Re-packaging prior to submission to conduct any of the operations listed under codes from D1 to D13

D 15

Storage in the course of any of the operations listed under codes from D1 to D14 (this does not include temporary storage of waste at the place of its generation and preparation for collection)

 

[1] This operation is prohibited by international conventions.

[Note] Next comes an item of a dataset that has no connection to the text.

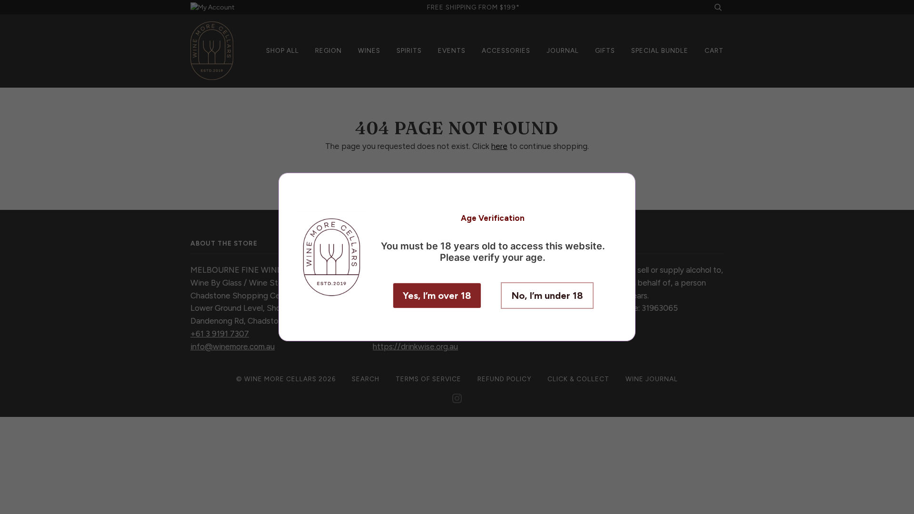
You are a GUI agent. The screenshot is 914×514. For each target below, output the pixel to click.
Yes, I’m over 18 (437, 295)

[2] Unless another D code is used, this may include pre-treatment of waste prior to the waste disposal, including the pre-treatment operations such as sorting, crushing, pressing, granulating, drying, shredding, conditioning or separating prior to submission for performing any operation specified under codes from D1 to D12.

 

 

Annex III

 

Hazardous waste defining characteristics

H 1

'explosive' - substances and preparations which may explode under the effect of flame or which are more sensitive to friction than dinitrobenzene.

H 2

'oxidising' - substances and preparations which show highly exothermic reactions when in contact with other substances, particularly flammable substances.

 

 

 

 

 

 

H 3-A

'highly flammable':

  • liquid substances and preparations with a flash point below 21°C (including extremely flammable liquids);
  • substances and preparations which may heat up and inflame when in contact with air at ambient temperature without application of energy;
  • solid substances and preparations that may readily inflame after minor contact with a source of ignition and which continue to burn or to be consumed after removal of the source of ignition;
  • gaseous substances and preparations which are flammable in air at normal pressure;
  • substances and preparations which, in contact with water or damp air, evolve highly flammable gases in dangerous quantities.
 

H 3-B

'flammable' - liquid substances and preparations with a flash point equal to or greater than 21°C and less than or equal to 55°C.

H 4

'irritant' - non-corrosive substances and preparations which, through immediate, prolonged or repeated contact with the skin or mucous membrane, may cause inflammation.

H 5

'harmful' - substances and preparations that are dangerous to health if they are inhaled or ingested or if they penetrate the skin.

H 6

'toxic' - substances and preparations (including very toxic substances and preparations) that may cause serious, acute or chronic damage to health or even death if they are inhaled or ingested or if they penetrate the skin.

H 7

'carcinogenic' - substances and preparations that may cause cancer or increase its incidence if they are inhaled or ingested or if they penetrate the skin.

H 8

'corrosive' - substances and preparations that may destroy living tissue on contact.

H 9

'infectious' - substances and preparations containing micro-organisms or their toxins that are known or reasonably believed to cause disease in humans or other living organisms.

H 10

'toxic for reproduction' - substances and preparations that may cause non-hereditary congenital pathologies or increase their incidence if they are inhaled or ingested or if they penetrate the skin.

H 11

'mutagenic' - substances and preparations that may cause hereditary genetic defects or increase their incidence if they are inhaled or ingested or if they penetrate the skin.

H 12

Waste that releases toxic or very toxic gases in contact with water, air or an acid.

H 13[1]

'sensitising' - substances and preparations which, if they are inhaled or if they penetrate the skin, are capable of causing a reaction of hypersensitisation, particularly prolonged exposure to these substances or preparations may cause characteristic adverse effects.

H 14

'ecotoxic' - waste that poses or may pose an immediate or continuous risk to one or more sectors of the environment.

H 15

Waste which, after being disposed of, may yield another substance, e.g., a leachate that possesses any of the characteristics listed under codes H1-H14.

 

[1] If testing methods are available.